Before jumping on the local bus we grabbed some street food chowmein, and were further culturally realigned back into Indian mode, with Joe almost losing his cool trying to ask in about five different ways for a second portion of food. Finally, two chowmein portions later, we got on the bus that would take us to where we could commence our finale of this 26 hour epic, the jeep ride up to Darjeeling.
We managed to barter the front two seats in a jeep (they fit 10 in them :o) and eventually set off up the winding road, through tea plantations towards the hill station. As we climbed higher the landscape opened up, and on the cloudless day we could see miles into the distance until the land hazily blurred into the skyline. The journey took us the rest of the afternoon and we arrived into Darjeeling just after the sun had set. As Darjeeling is fairly high and at the Northern point of India, when the sun sets the temperature drops to a similar level as the UK in November so it is rather chilly!

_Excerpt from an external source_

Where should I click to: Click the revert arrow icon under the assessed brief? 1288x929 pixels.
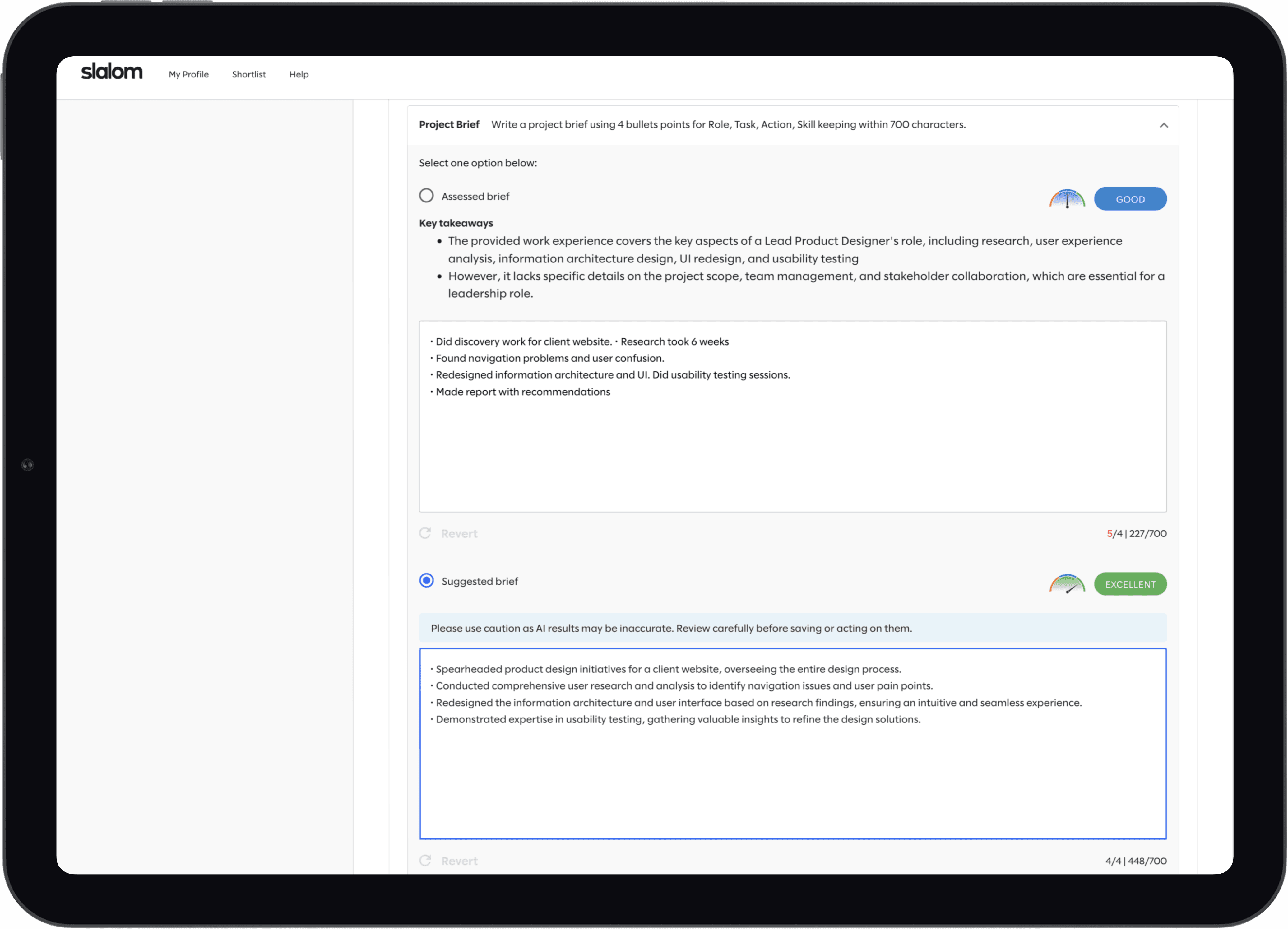click(425, 533)
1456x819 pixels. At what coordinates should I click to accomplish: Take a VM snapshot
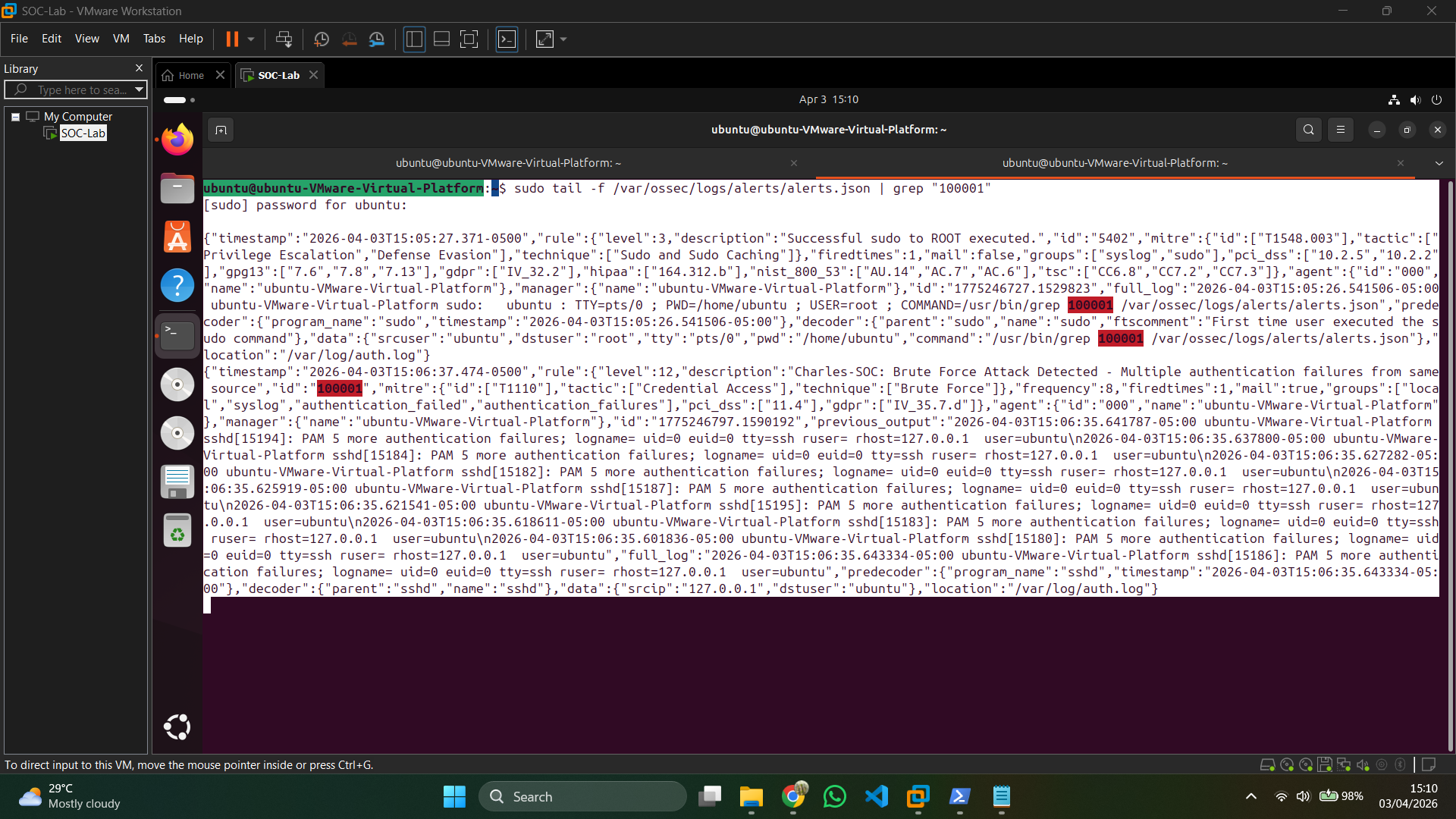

Unperturbed by the cold we set off to find a hotel. Normally a swift process, this time it took us around 45 minutes of traipsing between places as we were shocked by the general price in Darjeeling – a bank balance shattering 8 pounds a night! Luckily our perseverance paid off and we were rewarded with a £4 a night place – our usual price point. Our 26 hour epic journey was over and with stomachs rumbling we dropped our bags and went in search of food.
Now where Darjeeling may be costly, (for us), in terms of accommodation, when it comes to places to eat it exceeds. The town is aplomb with local places providing great food at great prices, with sweeping views across the panorama of the Himalayas. As a result of this my day ended with a hot chocolate and a doughnut sat looking down over the twinkling lights of Darjeeling excited for our long weekend here!
Welcome back to the Indian Adventure.